In February, a resident was hospitalized for weakness and abdominal pain. DPH records show the resident had bowel problems that were not reported to a nurse before the hospitalization occurred.
Also in February, a resident with a pressure sore did not receive morphine sulfate for three days despite a doctor’s order that the resident should receive the medication, records show.
A Cassena official declined to comment.
Highview Health Care Center of Middletown, a third Apple Rehab home, was fined $1,160 on April 28 in connection with the cases of three residents who developed pressure sores.
A resident who was recovering from a hip fracture in February developed a sore on a heel, and the home failed to document that the heels were properly elevated, records show.
In the case of another resident who developed a pressure sore on a heel in February, a doctor said the sores developed because the heels were not properly elevated, records show.
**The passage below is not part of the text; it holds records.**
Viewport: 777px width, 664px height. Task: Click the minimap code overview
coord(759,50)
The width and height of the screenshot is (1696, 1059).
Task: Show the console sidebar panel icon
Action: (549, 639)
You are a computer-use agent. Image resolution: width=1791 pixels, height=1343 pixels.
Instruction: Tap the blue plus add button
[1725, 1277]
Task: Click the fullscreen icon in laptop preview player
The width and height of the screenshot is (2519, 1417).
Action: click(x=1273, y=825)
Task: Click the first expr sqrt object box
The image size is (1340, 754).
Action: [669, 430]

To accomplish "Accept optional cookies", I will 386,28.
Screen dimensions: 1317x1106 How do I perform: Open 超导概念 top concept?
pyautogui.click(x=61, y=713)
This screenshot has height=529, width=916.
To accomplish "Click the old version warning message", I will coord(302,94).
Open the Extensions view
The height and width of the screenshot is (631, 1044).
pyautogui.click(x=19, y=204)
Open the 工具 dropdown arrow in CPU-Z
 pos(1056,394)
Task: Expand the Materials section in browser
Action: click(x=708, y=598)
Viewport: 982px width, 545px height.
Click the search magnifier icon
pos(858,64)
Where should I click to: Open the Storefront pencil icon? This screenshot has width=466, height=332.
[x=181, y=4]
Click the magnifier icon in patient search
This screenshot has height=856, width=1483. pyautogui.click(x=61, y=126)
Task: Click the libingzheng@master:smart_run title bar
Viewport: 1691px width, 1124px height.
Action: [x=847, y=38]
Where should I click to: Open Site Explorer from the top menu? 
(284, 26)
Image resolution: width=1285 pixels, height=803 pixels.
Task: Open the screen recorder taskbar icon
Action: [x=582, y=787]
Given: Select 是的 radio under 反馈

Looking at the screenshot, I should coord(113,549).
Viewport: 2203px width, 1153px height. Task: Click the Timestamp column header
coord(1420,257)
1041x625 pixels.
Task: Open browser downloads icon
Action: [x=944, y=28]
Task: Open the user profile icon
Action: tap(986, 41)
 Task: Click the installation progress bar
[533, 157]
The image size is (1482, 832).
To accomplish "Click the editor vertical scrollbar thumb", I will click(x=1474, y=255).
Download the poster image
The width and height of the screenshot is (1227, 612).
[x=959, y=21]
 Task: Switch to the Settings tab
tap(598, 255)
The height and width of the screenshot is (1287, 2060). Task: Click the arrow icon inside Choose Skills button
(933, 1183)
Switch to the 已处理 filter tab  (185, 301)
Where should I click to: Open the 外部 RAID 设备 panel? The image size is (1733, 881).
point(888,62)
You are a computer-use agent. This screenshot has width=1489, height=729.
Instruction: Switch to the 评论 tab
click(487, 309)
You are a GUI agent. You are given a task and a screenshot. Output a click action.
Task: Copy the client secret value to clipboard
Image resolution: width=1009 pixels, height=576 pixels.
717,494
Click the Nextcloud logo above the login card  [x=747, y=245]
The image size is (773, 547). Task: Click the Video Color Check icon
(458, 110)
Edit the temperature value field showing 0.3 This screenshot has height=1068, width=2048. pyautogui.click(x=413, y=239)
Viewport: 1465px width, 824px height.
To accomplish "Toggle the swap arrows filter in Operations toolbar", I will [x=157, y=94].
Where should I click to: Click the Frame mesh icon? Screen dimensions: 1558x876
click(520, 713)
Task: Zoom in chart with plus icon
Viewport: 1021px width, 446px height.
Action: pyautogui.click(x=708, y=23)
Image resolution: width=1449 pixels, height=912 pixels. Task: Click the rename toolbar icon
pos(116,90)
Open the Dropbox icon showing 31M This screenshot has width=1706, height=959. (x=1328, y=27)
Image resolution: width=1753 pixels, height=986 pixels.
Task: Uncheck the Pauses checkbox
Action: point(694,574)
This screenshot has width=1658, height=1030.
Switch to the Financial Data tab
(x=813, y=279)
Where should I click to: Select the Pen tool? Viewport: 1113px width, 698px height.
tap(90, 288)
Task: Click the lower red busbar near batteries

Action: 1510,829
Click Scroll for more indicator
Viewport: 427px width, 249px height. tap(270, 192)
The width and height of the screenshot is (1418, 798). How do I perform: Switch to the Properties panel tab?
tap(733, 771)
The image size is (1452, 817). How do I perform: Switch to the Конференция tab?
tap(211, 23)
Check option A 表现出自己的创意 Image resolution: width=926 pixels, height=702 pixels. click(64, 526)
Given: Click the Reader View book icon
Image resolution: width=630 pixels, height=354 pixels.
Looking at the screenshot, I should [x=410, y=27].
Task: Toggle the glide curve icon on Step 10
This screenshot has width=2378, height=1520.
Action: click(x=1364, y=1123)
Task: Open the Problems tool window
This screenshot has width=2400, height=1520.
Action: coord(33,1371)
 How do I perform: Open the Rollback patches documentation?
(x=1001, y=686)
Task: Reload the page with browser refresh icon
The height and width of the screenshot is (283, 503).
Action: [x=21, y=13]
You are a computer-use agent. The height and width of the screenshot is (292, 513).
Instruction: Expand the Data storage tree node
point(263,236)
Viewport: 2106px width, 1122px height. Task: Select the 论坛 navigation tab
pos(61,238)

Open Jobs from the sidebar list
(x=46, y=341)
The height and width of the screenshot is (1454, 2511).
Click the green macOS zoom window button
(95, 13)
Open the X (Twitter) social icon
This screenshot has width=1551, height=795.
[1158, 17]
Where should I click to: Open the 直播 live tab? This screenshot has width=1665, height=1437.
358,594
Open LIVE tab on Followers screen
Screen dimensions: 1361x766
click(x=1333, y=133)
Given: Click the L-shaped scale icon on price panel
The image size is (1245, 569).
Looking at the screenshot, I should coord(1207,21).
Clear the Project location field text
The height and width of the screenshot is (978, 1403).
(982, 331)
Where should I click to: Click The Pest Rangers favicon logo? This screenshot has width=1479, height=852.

DPH records show the facility was aware it had a problem with the prevention of pressure sores and not elevating heels.
In March, the director of nursing services signed a weekly pressure documentation without having looked at another resident’s pressure sore because of other duties, DPH records show.
Collette, the Apple spokeswoman, said the citation was related to an issue of ensuring that residents who are at risk for skin breakdown are properly “off-loaded.” That involves positioning the resident so as to remove pressure from the heels, she said. Highview has updated its care plans and educated its staff on the importance of off-loading, she said.
Ingraham Manor, which is owned by Bristol Hospital, was fined $360 on March 31 in connection with a resident with dementia who left the home on Feb. 25 and walked across the street.
The person was located within five minutes of an alarm sounding. DPH said the home’s records failed to document that the person was at risk for leaving the home and staff members reported that they thought the resident could not walk that far unassisted.
Chris Boyle, a Bristol Hospital spokesman, said the home has since strengthened its procedures for identifying residents who are at risk for “elopement.”
“We have enhanced our security measures to better monitor the movements of our residents, and we also had a full re-survey from the Department of Public Health which indicated full compliance,’’ Boyle said.
Pope John Paul II Center in Danbury was fined $1,090 on March 25 in connection with a resident who fell from a shower chair on June 4, 2013 and sustained a cut on the forehead that required 14 stitches to close, records show.
The resident leaned forward, loosening a Velcro belt on the chair, while a nurse’s aide was reaching for a washcloth, records show. The home subsequently changed the resident’s care plan to require two aides to assist the resident in the shower.
The home’s administrator could not be reached for comment.